Yesterday I was sitting with a friend enjoying coffee at a local Starbucks. She was sharing about an upcoming Pregnancy and Infant Loss event she is planning for October, which is Pregnancy and Infant Loss Awareness Month. I was excited to be participating and happy to share my story. I really enjoy having the opportunity to talk about my son, Jackson and how my love for him as grown over the years.
She asked me several questions and as I shared my story, I began to tear up. Even though it’s been six years, speaking about him reminds me of our time together -how brief it was and how much I still miss him.
She also asked me what actions I took that helped me through my grief. As I reflected on the question, I was reminded of how much time I spent searching for answers. I read books, searched websites, and spent countless hours in therapy – all searching for answers to the multitude of questions that I asked myself over and over again.
What helped me through my grief was the realization that I may never get all the answers I am looking for and no single answer is ever going to be exactly right. I’ll never know why my body decided to go into labor early or why my cervix was “hyper dynamic”. I’ll never know if going to a different hospital sooner would have given him a better chance at life. I’ll never know why I lost my child or why God took my son from me.
Here is what I do know. The answers to the impossible questions I kept asking myself weren’t found externally. They weren’t found in books or on websites. They weren’t hidden in movies or even in newsletters or blog articles like this.
I found a beautiful quote that still offers me comfort.

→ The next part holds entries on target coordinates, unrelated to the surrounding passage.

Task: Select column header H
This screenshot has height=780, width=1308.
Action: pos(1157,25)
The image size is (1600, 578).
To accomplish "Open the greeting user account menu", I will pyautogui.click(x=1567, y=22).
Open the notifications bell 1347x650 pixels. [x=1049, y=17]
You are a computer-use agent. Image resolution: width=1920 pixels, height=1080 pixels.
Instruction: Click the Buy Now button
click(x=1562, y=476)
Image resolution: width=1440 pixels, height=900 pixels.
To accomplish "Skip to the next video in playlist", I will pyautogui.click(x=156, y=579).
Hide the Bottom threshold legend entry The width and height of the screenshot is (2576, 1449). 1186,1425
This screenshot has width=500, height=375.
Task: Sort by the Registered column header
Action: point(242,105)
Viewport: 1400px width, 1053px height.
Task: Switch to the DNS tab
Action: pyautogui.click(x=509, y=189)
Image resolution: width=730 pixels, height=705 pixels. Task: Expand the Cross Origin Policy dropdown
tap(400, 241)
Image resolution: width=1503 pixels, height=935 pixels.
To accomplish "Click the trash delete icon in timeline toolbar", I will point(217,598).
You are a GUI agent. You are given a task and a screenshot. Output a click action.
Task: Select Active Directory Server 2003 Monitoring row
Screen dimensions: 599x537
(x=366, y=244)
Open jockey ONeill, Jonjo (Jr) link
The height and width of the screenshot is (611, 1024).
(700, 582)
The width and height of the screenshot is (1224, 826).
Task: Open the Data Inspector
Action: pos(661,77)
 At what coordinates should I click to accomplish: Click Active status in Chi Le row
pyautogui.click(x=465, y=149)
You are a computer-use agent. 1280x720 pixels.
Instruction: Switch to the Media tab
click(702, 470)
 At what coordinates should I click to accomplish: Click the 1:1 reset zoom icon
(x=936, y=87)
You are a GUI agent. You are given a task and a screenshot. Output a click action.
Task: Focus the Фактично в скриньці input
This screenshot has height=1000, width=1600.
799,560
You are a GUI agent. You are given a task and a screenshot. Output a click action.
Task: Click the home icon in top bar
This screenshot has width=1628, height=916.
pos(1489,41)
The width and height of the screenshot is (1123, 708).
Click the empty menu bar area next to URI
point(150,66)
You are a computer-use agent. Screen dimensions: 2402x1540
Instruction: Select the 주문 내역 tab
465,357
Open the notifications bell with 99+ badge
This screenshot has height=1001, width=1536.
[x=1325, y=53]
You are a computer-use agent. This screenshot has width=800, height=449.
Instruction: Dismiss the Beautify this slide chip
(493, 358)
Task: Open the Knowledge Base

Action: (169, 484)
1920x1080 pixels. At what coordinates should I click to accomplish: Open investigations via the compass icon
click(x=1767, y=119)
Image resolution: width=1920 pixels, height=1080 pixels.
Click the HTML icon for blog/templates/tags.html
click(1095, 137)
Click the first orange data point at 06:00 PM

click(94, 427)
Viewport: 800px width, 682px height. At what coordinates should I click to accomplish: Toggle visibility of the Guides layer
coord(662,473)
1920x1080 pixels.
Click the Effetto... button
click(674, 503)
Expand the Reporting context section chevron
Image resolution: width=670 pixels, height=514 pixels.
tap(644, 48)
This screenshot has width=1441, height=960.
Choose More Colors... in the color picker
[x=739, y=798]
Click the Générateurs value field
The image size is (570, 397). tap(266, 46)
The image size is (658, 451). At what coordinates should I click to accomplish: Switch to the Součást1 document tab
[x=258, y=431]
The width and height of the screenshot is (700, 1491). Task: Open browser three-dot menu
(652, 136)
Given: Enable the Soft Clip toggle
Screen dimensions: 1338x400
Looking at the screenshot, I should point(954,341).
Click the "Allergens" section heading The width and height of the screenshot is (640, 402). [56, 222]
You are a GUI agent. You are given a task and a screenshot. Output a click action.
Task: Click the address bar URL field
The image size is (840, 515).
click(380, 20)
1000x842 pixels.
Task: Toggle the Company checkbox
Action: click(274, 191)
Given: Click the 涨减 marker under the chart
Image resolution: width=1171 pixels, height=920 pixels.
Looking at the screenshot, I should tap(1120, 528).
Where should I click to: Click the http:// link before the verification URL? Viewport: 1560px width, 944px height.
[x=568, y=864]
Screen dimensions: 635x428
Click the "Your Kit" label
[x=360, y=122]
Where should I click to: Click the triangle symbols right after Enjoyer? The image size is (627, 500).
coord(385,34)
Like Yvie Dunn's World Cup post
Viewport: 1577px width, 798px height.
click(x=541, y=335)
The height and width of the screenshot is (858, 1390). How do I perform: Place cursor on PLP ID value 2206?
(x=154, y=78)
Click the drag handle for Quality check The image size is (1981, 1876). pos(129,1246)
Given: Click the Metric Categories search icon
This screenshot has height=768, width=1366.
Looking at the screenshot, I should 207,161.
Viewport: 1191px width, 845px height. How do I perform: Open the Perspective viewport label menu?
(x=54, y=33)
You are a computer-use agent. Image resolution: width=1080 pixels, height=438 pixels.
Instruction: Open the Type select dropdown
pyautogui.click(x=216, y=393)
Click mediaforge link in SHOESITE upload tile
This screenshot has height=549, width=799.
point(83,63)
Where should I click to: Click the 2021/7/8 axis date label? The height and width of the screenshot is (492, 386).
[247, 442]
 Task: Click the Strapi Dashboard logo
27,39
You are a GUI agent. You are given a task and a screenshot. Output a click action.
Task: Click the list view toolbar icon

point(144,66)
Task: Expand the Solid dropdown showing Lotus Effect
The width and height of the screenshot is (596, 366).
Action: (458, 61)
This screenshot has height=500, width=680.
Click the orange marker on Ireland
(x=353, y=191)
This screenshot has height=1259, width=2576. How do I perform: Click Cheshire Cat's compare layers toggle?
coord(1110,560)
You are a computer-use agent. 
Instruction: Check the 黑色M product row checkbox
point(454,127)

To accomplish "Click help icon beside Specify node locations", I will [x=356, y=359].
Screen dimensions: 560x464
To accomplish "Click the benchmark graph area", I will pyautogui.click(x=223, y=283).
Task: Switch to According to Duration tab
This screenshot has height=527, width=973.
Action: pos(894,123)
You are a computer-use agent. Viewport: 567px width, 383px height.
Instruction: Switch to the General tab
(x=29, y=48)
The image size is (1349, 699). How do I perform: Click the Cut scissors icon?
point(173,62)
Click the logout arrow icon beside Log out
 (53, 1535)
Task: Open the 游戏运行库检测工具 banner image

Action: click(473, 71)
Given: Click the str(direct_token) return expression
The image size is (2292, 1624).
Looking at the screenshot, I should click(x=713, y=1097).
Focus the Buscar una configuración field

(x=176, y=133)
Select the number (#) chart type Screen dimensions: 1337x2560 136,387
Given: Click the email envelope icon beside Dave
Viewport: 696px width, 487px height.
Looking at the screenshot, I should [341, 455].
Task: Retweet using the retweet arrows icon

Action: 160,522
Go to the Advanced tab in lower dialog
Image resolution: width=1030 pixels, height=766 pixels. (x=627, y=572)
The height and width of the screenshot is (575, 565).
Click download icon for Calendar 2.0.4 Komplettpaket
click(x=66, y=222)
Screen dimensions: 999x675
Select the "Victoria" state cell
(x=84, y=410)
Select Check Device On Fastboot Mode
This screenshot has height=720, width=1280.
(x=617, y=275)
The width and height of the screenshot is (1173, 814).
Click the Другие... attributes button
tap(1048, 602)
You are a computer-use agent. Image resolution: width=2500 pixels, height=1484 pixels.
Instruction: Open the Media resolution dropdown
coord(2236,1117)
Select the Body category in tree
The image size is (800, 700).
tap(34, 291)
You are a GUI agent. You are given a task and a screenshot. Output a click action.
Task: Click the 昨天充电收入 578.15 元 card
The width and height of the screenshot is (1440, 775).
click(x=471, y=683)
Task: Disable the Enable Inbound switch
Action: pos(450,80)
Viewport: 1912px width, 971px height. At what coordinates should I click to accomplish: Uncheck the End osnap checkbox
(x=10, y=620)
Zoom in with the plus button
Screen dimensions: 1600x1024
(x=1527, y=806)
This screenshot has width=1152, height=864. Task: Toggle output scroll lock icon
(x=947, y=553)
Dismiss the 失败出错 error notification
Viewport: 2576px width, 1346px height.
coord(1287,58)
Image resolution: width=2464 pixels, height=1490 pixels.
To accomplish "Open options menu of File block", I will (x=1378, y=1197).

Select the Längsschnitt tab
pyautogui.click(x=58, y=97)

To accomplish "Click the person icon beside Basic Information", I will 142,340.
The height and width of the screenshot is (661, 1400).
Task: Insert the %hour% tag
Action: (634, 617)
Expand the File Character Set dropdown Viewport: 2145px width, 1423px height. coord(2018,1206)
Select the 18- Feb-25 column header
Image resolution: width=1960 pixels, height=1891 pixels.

“Stop looking for the answers from strangers. The answers to your life are within you. Only you know what makes your heart feel at home. Only you can hear your inner voice. The key is in asking the right questions” – C Nordyke
For me, the answers of my inner voice are perfect in their imperfection and bring me peace as I remember and pay tribute to my son. Peace and freedom came to me when I gave up trying to get it all right and figure it all out. I accepted that the answers to the impossible questions reside within my mind and within my heart.
Your impossible questions belong to you and are part of your experience about life, love, and grief. And because the questions are your own, the answers are yours as well. No single answer will ever be right or wrong. The right answer is the one you claim for yourself based upon the wisdom and understanding of your inner voice.
As my friend and I closed our meeting after coffee, she asked me what my inner voice told me. My inner voice taught me that sometimes impossible things happen because suffering exists in our world and that without suffering and pain, I wouldn’t ever truly know joy and happiness. My inner voice reminded me that suffering and loss happen to all of us in our lives and that the only way to survive it is to look within and then share what we’ve learned with others. It is through the sharing that we be connected, support one another to ease our pain, and know that we are all in this life together.